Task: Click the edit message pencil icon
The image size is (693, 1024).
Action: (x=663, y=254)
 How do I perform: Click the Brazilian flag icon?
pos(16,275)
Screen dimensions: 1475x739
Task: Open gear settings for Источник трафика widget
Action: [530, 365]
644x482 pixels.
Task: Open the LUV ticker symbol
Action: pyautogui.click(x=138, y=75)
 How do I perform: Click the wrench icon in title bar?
^^^^^^^^
(About this task): Output the full listing exactly as it stands.

(Task output):
Task: Click the edit message pencil icon
The image size is (693, 1024).
Action: (x=663, y=254)
 How do I perform: Click the Brazilian flag icon?
pos(16,275)
Screen dimensions: 1475x739
Task: Open gear settings for Источник трафика widget
Action: [530, 365]
644x482 pixels.
Task: Open the LUV ticker symbol
Action: pyautogui.click(x=138, y=75)
 How do I perform: Click the wrench icon in title bar?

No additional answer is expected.